▶ _Passage to read_
This is dual to one formulation of the Lie algebra axioms. Given a map $b:V\wedge V\to V$, extend it to $\Lambda V$ as a coderivation. Then the Jacobi identity is equivalent to $b^2=0$.
The connection between a Lie algebra $\mathfrak g$ and its dual $\mathfrak g^*$ is that the bracket $b\colon \mathfrak g\otimes \mathfrak g\to \mathfrak g$ is dual to $\Theta\colon \mathfrak g^*\to\mathfrak g^*\otimes \mathfrak g^*$. For example, take $\mathfrak{sl}_2$, with three generators, $E,F,H$ with bracket defined by $$[H,E]=2E,\,\,\, [H,F]=-2F,\,\,\, [E,F]=H.$$
Now take a basis for $\mathfrak{sl}_2^*$ to be $E^*,F^*,H^*$, the dual generators to the basis $E,F,H$. Then we have $$\Theta(H^*)=E^*\otimes F^*-F^*\otimes E^*$$ $$\Theta(F^*)=-2(H^*\otimes F^*-F^*\otimes H^*)$$ $$\Theta(E^*)=2(H^*\otimes E^*-E^*\otimes H^*)$$ The general rule here is that $\Theta (X_k)=\sum_{i,j} r_{i,j,k} X_i\otimes X_j$ where $X_i,X_j$ runs over all pairs of basis elements where $[X_i,X_j]=r_{i,j,k}X_k+\cdots$.

▶ _Data_
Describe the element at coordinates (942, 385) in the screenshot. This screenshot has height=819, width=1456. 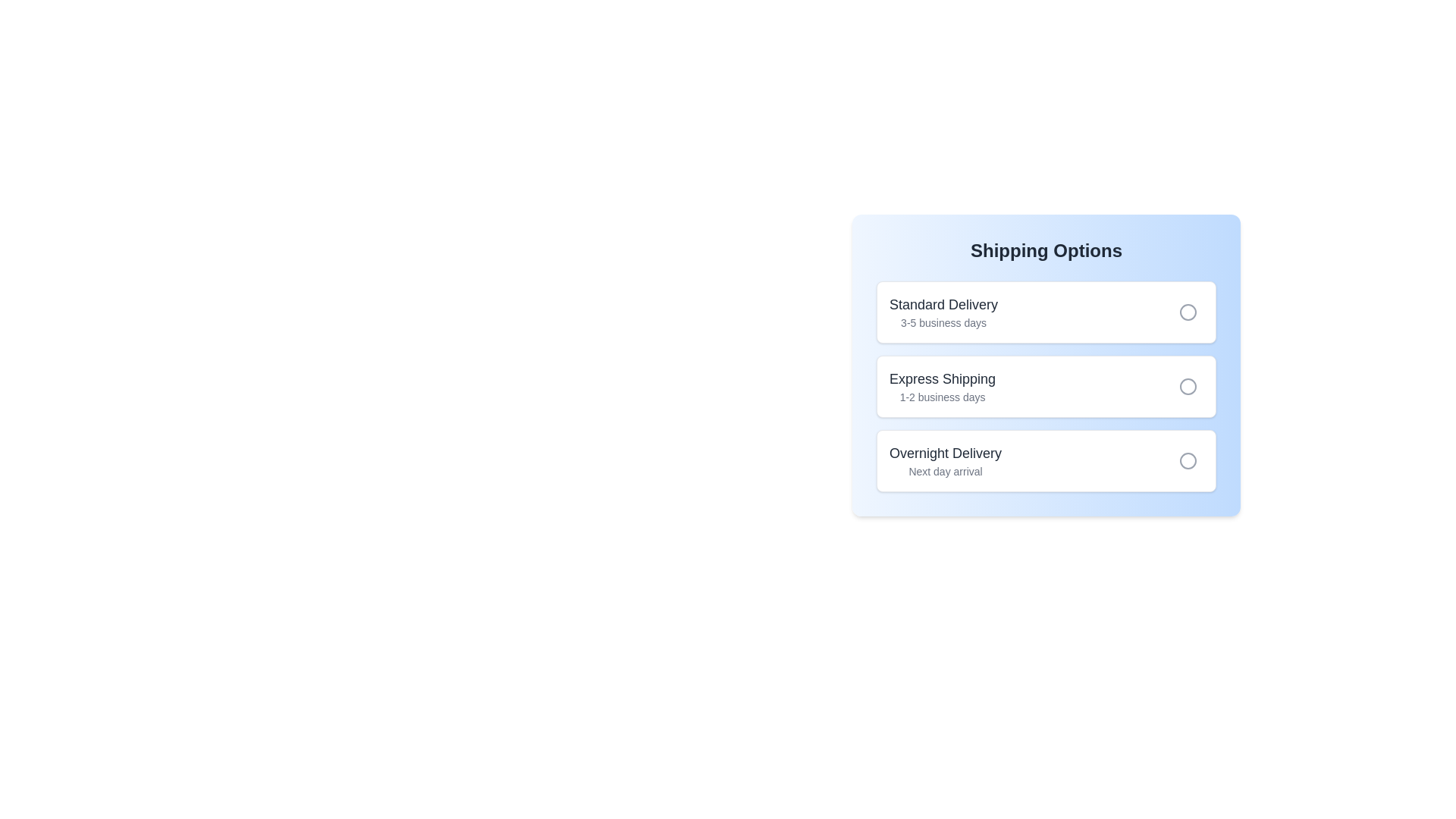
I see `the 'Express Shipping' text label to emphasize the selection option, which consists of a larger bold heading and a smaller informative line, situated in the middle of the three shipping options` at that location.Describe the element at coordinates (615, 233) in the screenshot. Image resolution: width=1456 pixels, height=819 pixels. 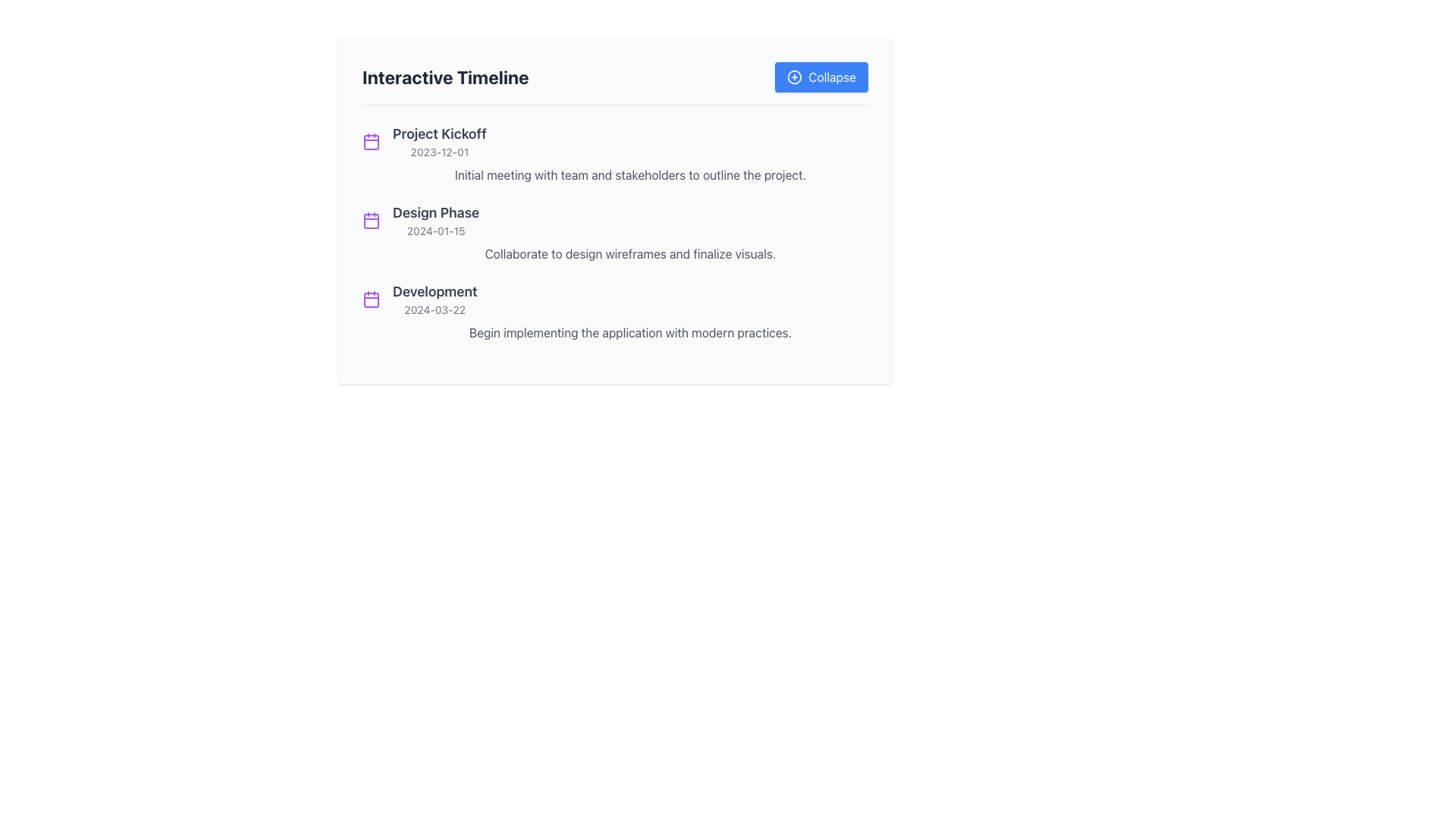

▶ _Set task 1_
In the Lie algebra passage, what does the bracket $[E,F]$ equal for $\mathfrak{sl}_2$?
▶ _Set task 2_
Quote the Lie algebra passage word for word from "This is dual" to "equivalent to $b^2=0$.".
The data here come from a separate source and are unrelated to the passage above.

▶ _Exercise response 1_
$[E,F]=H$

▶ _Exercise response 2_
This is dual to one formulation of the Lie algebra axioms. Given a map $b:V\wedge V\to V$, extend it to $\Lambda V$ as a coderivation. Then the Jacobi identity is equivalent to $b^2=0$.